La justice américaine a haussé le ton mercredi. Le juge Rakoff et le procureur Daniel Levy ont indiqué qu’ils considéraient désormais la banque et ses représentants comme des «fugitifs». Pour le juge, si un institut américain de ce type n’avait pas répondu à deux convocations, le pas suivant serait de délivrer un mandat d’arrêt contre ses associés. Le procureur a, lui, répondu qu’il examinait cette possibilité mais il doute que la Suisse entre en matière sur une telle demande, puisque le pays n’extrade pas ses propres citoyens.

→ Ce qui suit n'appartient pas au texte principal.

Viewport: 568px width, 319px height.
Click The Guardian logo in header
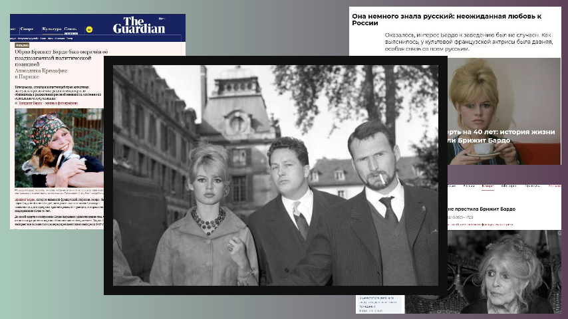(x=138, y=25)
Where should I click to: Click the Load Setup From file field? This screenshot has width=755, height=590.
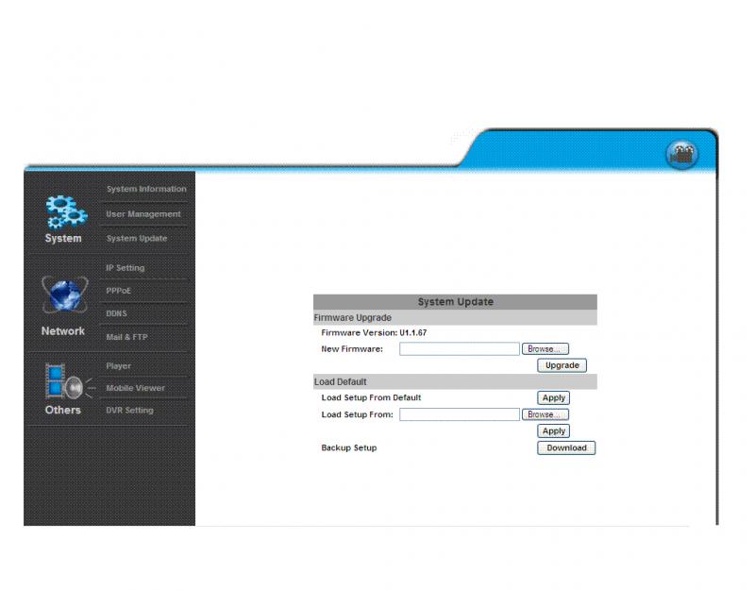point(459,414)
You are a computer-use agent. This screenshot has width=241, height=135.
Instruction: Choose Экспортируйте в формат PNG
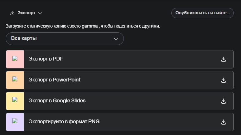click(x=64, y=122)
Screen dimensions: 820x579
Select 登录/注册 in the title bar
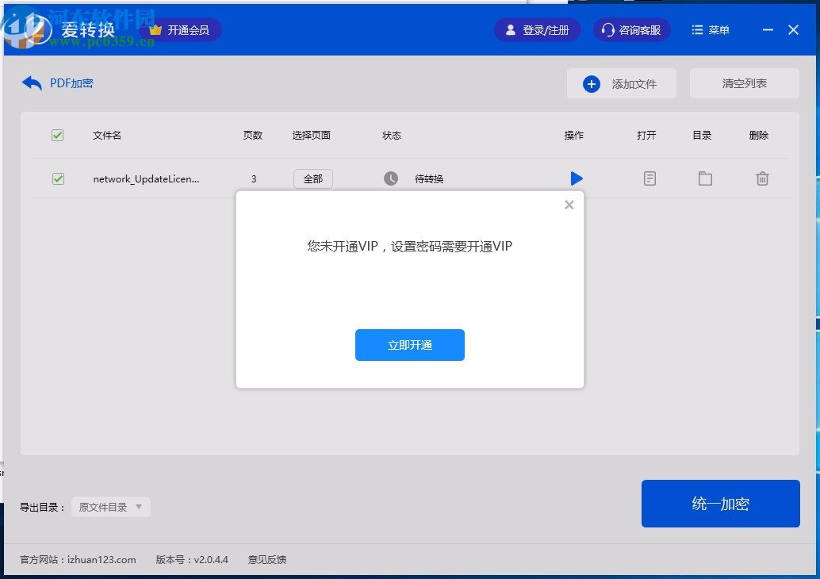click(x=537, y=29)
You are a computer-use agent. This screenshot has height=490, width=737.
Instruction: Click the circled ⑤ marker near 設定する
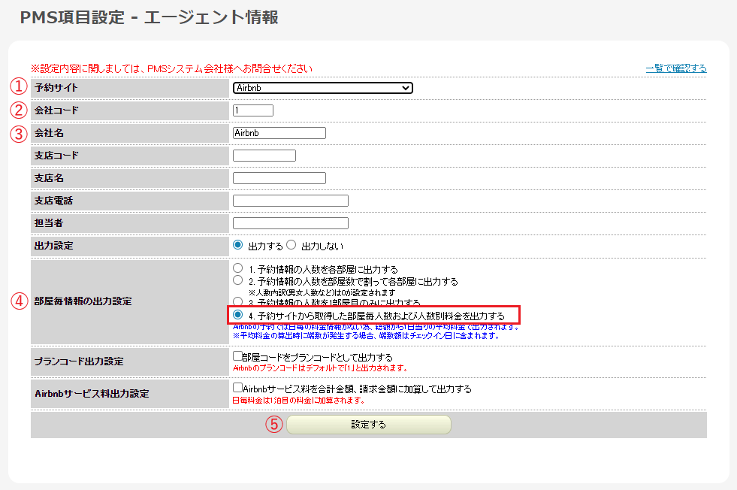tap(274, 424)
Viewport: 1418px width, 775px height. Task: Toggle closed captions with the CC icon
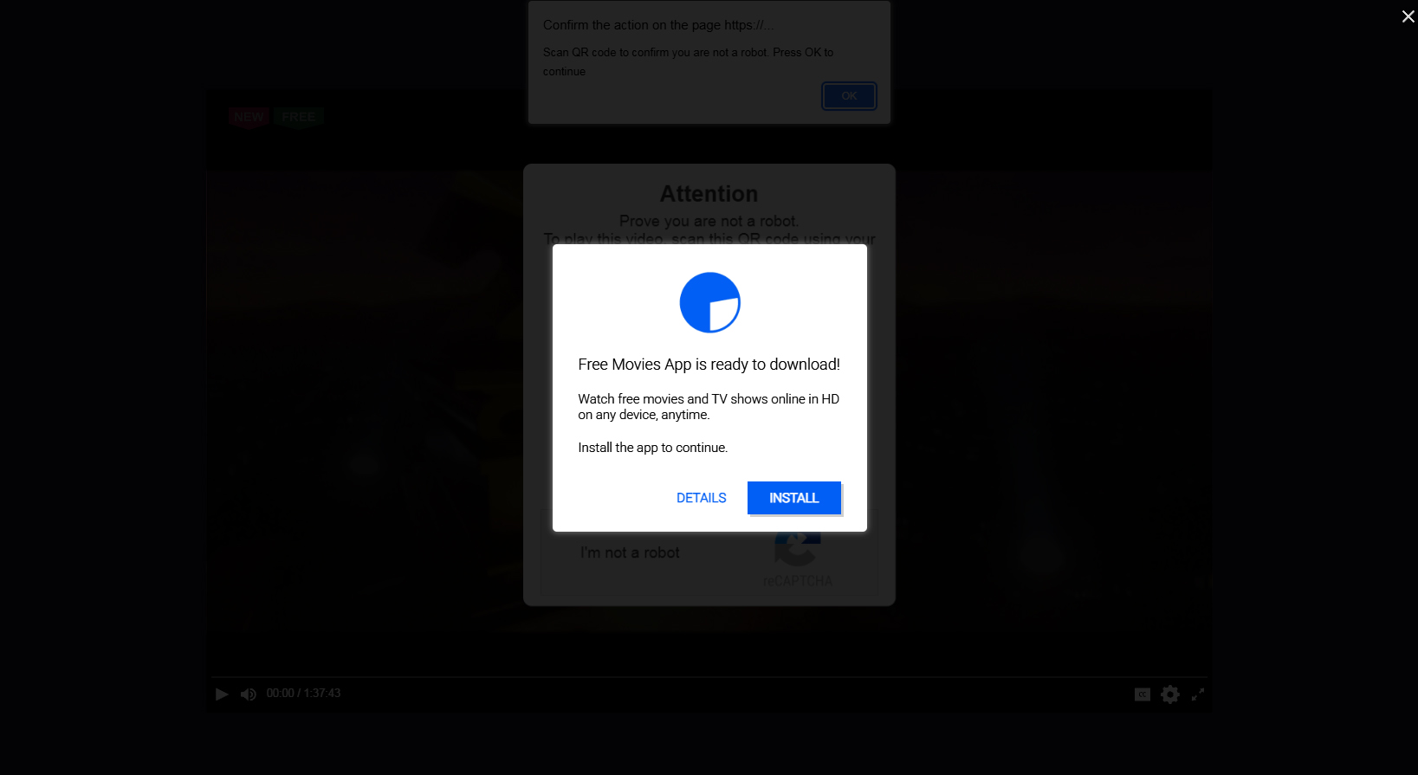point(1143,694)
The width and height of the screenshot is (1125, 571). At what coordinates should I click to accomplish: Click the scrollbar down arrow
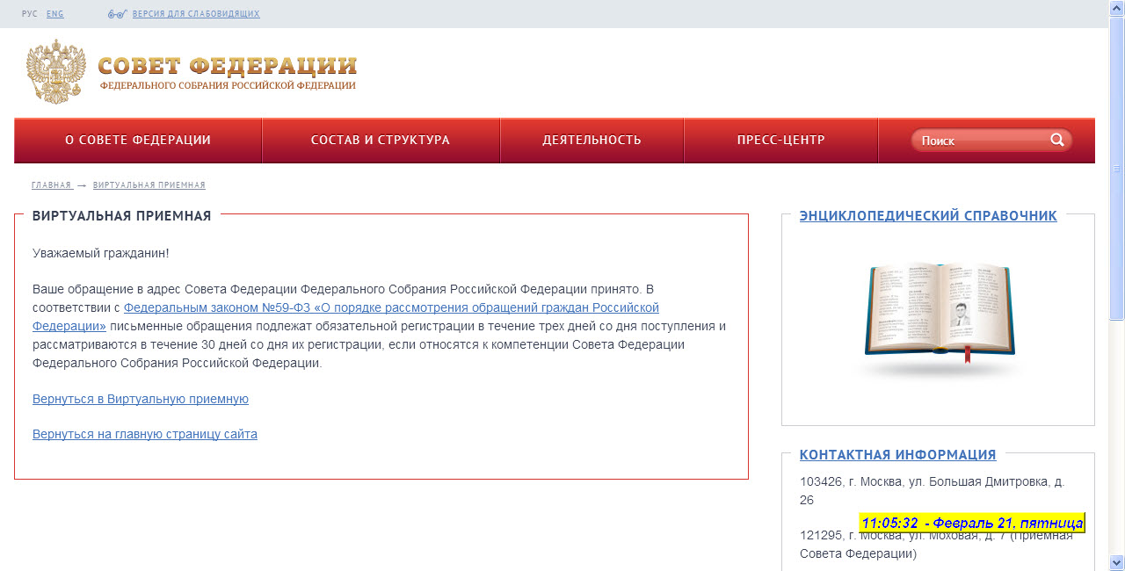tap(1117, 562)
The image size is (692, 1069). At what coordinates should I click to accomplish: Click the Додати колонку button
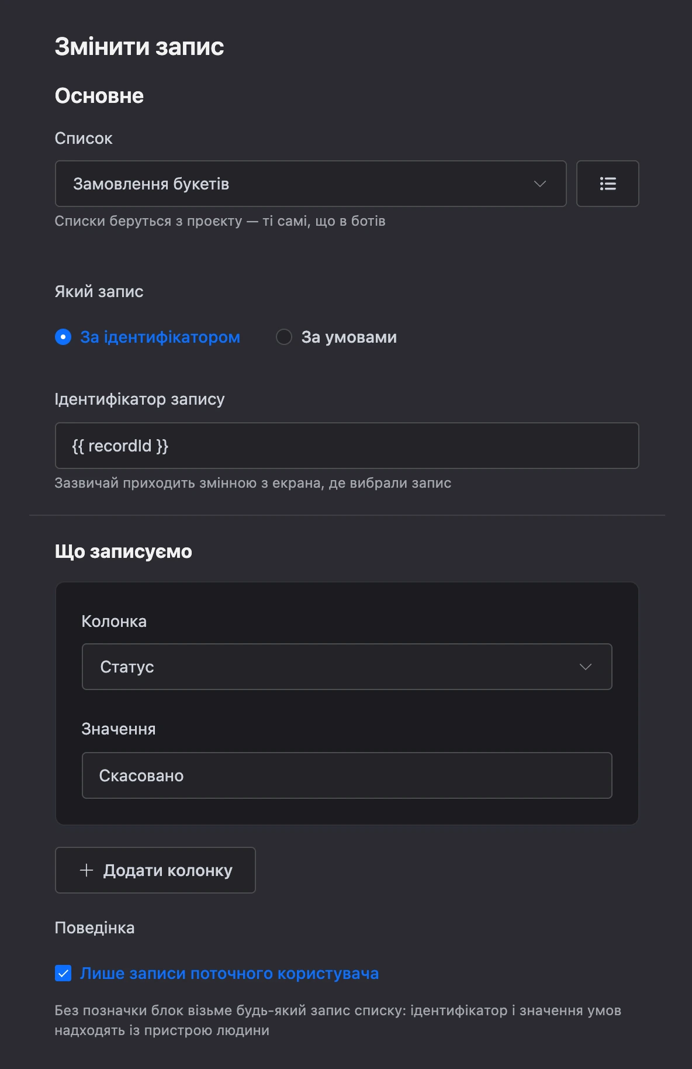tap(155, 870)
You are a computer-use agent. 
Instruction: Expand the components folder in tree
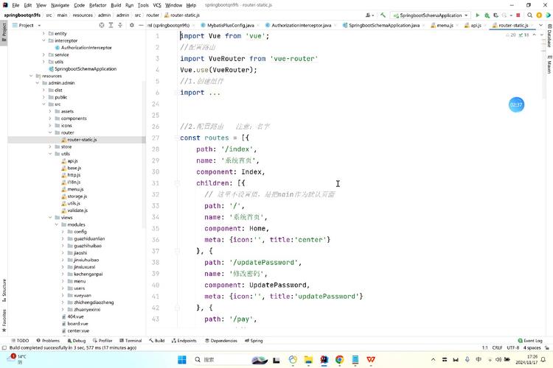[50, 118]
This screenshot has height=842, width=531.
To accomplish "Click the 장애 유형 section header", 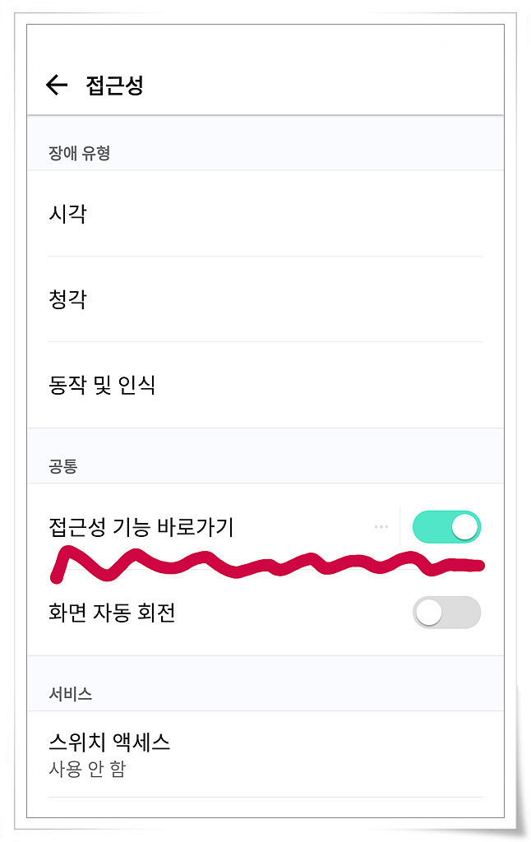I will (x=80, y=153).
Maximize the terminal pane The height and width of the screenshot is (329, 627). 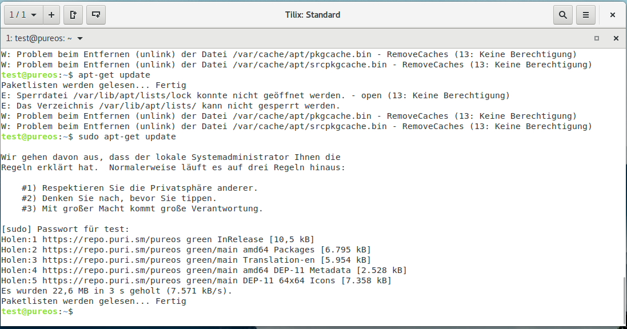pos(597,38)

Jeudi, Wegelin a justifié son absence par le fait que, selon le droit suisse, la banque n’était pas obligée de répondre à la convocation. L’établissement a cité l’article 69 de la loi fédérale sur l’entraide internationale en matière pénale indiquant que «l’acceptation d’une citation à comparaître devant une autorité étrangère n’oblige pas à y donner suite». En revanche, la banque a réaffirmé qu’elle était disposée «à collaborer avec la justice américaine» et qu’elle s’efforcera «de résoudre cette affaire, en accord avec les lois suisses».

Justice imprévisible

La stratégie adoptée par Wegelin vise à gagner du temps dans l’espoir de négocier un accord avec les autorités américaines, estime un bon connaisseur du dossier. En étant absente de l’audience, la banque a en effet encore la possibilité d’essayer de négocier un «accord commun» avec les autorités américaines. En revanche, si elle se présentait devant la justice, elle ne pourrait plus revenir en arrière. Compte tenu des spécificités de la justice américaine, où les décisions sont prises par des jurys, l’issue d’un tel procès apparaît très imprévisible. «Il y a un risque que la décision soit prise sur la base d’éléments politiques plutôt que d’après des seuls faits juridiques», note l’observateur. Reste qu’avec une telle stratégie, «plus aucun de ses partenaires ne peut quitter la Suisse, sans encourir le risque d’être arrêté», relève-t-il.